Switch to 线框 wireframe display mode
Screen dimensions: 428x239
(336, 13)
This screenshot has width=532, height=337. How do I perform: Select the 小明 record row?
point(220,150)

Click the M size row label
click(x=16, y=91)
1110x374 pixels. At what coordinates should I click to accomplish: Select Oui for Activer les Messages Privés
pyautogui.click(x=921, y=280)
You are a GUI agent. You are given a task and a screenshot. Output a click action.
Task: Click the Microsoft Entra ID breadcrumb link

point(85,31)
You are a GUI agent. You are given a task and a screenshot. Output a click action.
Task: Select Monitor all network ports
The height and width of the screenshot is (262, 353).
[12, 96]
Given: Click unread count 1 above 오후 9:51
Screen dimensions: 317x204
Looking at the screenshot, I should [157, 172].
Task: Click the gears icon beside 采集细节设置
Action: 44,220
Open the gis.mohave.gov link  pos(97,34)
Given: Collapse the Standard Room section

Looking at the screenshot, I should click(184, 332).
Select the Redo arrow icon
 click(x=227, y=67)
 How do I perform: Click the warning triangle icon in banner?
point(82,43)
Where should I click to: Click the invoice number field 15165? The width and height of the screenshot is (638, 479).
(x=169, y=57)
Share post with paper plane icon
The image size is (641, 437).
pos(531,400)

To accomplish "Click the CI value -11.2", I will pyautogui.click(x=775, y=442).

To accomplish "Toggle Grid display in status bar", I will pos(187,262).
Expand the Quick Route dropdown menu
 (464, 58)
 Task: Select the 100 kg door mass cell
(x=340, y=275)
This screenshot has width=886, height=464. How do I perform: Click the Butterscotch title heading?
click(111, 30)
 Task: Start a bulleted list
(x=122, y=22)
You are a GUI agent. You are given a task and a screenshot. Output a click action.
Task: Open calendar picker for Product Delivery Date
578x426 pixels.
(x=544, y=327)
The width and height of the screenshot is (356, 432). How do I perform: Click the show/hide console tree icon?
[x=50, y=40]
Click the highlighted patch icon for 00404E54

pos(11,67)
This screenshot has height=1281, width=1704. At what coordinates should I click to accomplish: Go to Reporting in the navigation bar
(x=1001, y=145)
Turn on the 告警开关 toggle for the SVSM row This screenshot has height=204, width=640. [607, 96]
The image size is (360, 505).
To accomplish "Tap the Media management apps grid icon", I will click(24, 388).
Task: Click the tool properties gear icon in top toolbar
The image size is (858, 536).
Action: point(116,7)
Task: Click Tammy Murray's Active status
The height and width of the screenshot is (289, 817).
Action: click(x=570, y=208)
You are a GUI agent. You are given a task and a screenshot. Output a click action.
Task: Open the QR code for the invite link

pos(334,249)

> _ACTION ITEM_: Only the lines from the one containing "Task: Click Tammy Murray's Active status" through the last line of the entries above should be copied, exactly as written.

> _ANSWER FOR THIS EXERCISE_:
Task: Click Tammy Murray's Active status
The height and width of the screenshot is (289, 817).
Action: click(x=570, y=208)
You are a GUI agent. You are given a task and a screenshot. Output a click action.
Task: Open the QR code for the invite link

pos(334,249)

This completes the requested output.